Posted: July 1st, 2009 | Author: mfguide | Filed under: Finance, Investment, LIHTC | Tags: , , , | No Comments »

Because you get things like this 44-unit 1992 LIHTC property that loses $25,000 per year with no hard debt.

Housingpolicy.org, an initiative of the Center for Housing Policy is doing yeoman’s work in spurring ongoing conversations amongst professionals in affordable house. At their nascent forums, Ed Kaminski shares his frustration with the deal above, and its inability to make financial sense.

[Pennsylvania's] low rent levels do speed up the intersection of operating expense with operating income. We even avoid hard debt on tax credit deals whenever possible because at some point, costs will exceed income. This is certainly true in hindsite with taxes, utilities, insurance and maintenance all rising at a greater rent than rents.
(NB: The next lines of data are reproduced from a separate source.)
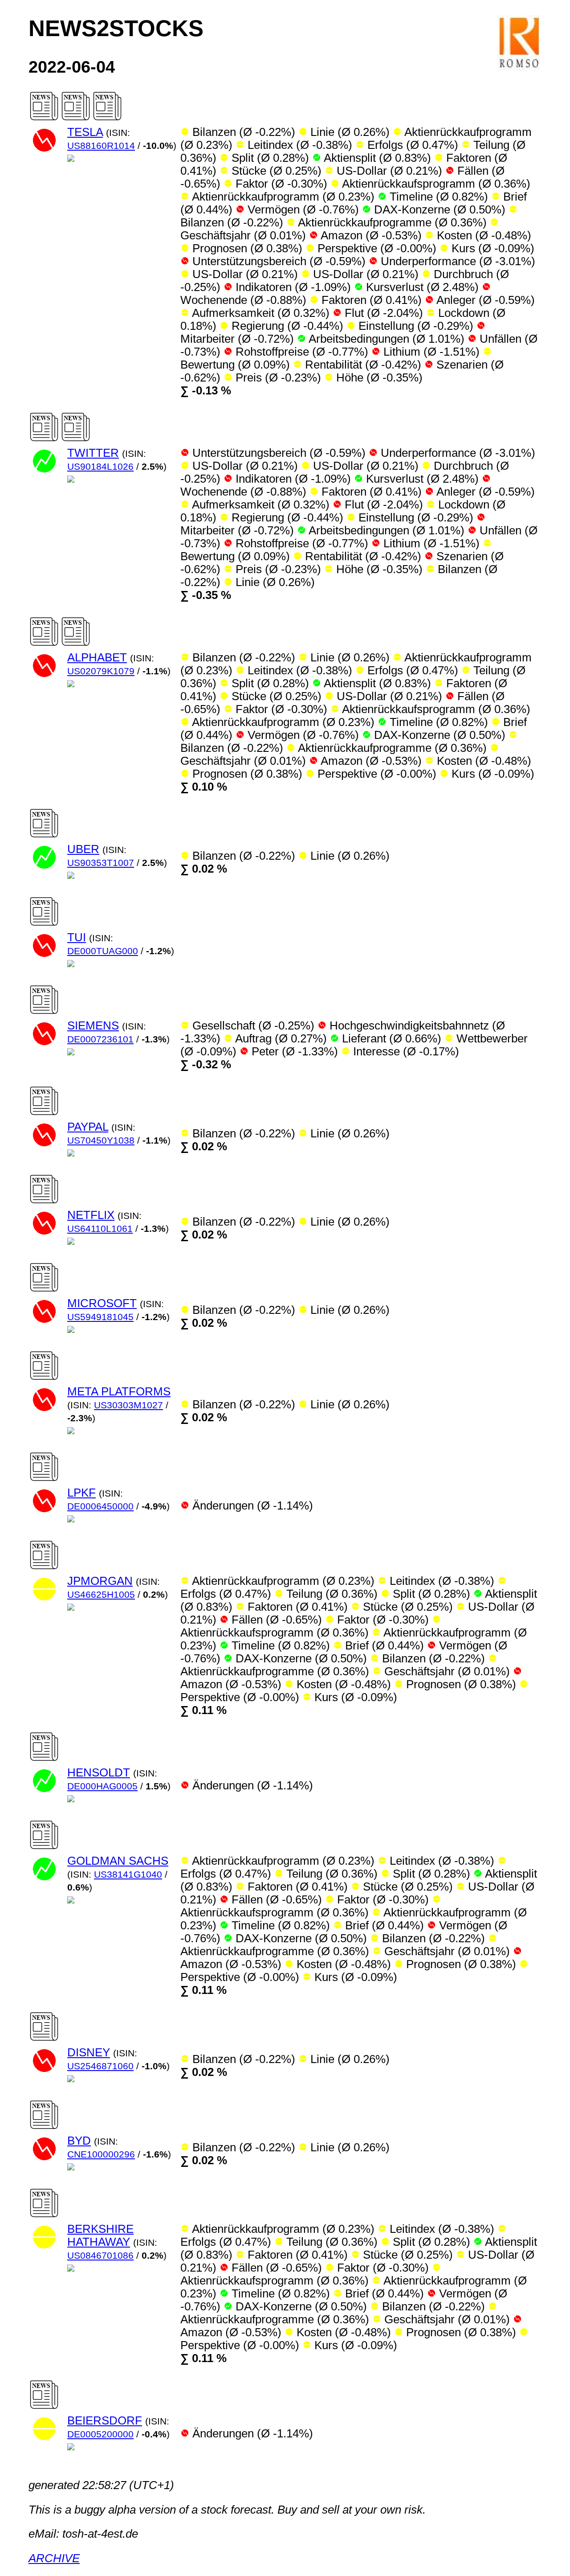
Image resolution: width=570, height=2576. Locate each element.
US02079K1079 (100, 671)
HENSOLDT (98, 1772)
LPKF (81, 1492)
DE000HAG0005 (102, 1786)
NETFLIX (90, 1215)
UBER (83, 849)
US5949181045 (100, 1317)
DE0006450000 (100, 1506)
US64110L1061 (100, 1228)
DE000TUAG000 (102, 951)
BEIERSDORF (104, 2420)
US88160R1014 (101, 145)
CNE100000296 (101, 2154)
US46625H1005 (101, 1594)
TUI (76, 937)
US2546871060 (100, 2066)
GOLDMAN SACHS (117, 1860)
We are being offered – free of charge – a 17 year old 44 unit tax credit property that losses $25,000 per year. It has no hard debt payments, but soft debt exceeds the appraised value. [We] have come to the conclusion that the only way to preserve this is to find a source that will subsidize operations. We are willing to enter into a 15 year restrictive use agreement in exchange for a 15 year commitment of $25,000 per year.

That is $568 per unit per year ($8520 per unit for 15 years) and a total of $375,000 of subsidy for 15 years. Producing 44 new units will cost $6-8,000,000 or more.
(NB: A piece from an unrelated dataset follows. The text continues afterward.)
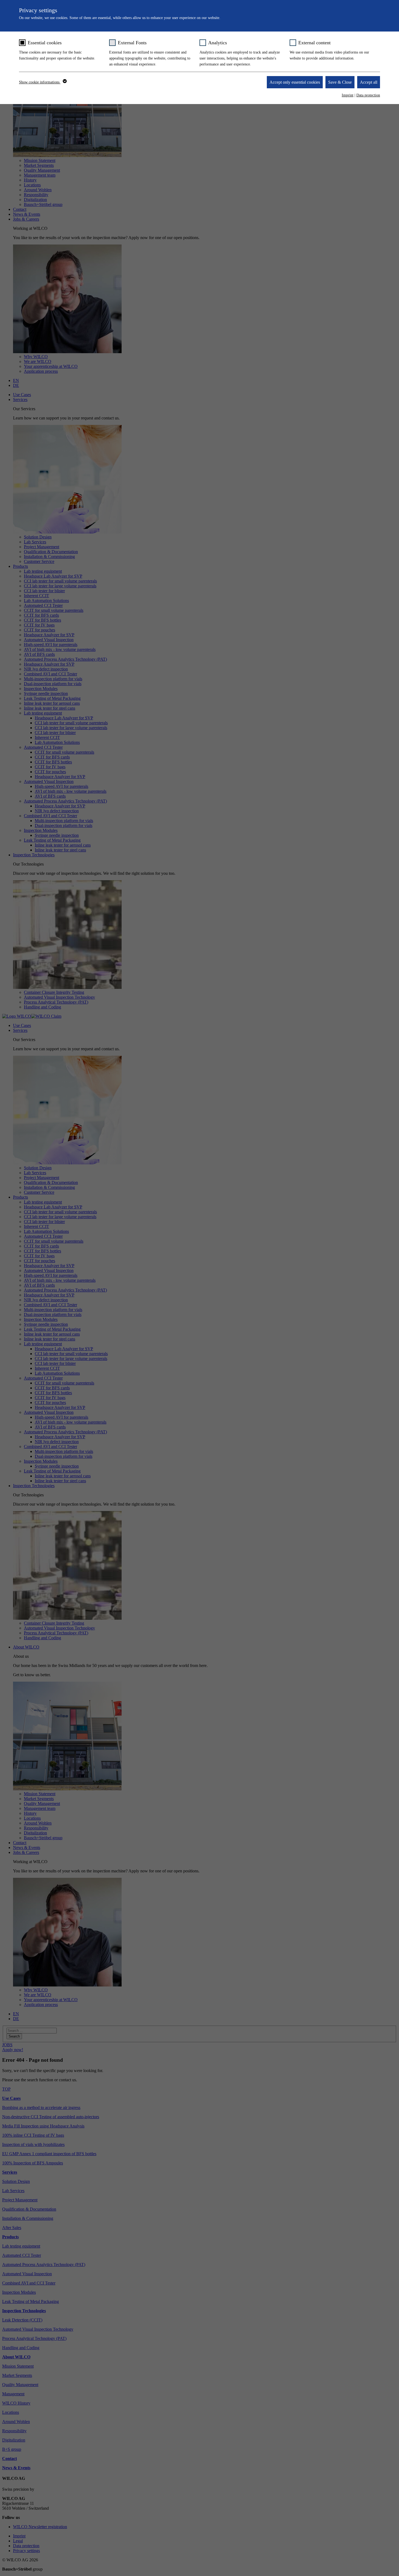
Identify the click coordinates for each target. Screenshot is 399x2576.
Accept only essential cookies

The ability of a State Housing Agency to exchange tax credits for cash does nothing if the money goes simply to the construction of affordable housing and not to its operations. Financial stability, much less sustainability, will not occur until states and more importantly, counties, become more serious about providing and supporting affordable housing.

LIHTC cannot solve this problem.

Direct HUD subsidies, HOPE VI, vouchers, all are powerless to solve the long term danger to affordable housing: incomes (and thereby rents) do not rise in concert with expenses.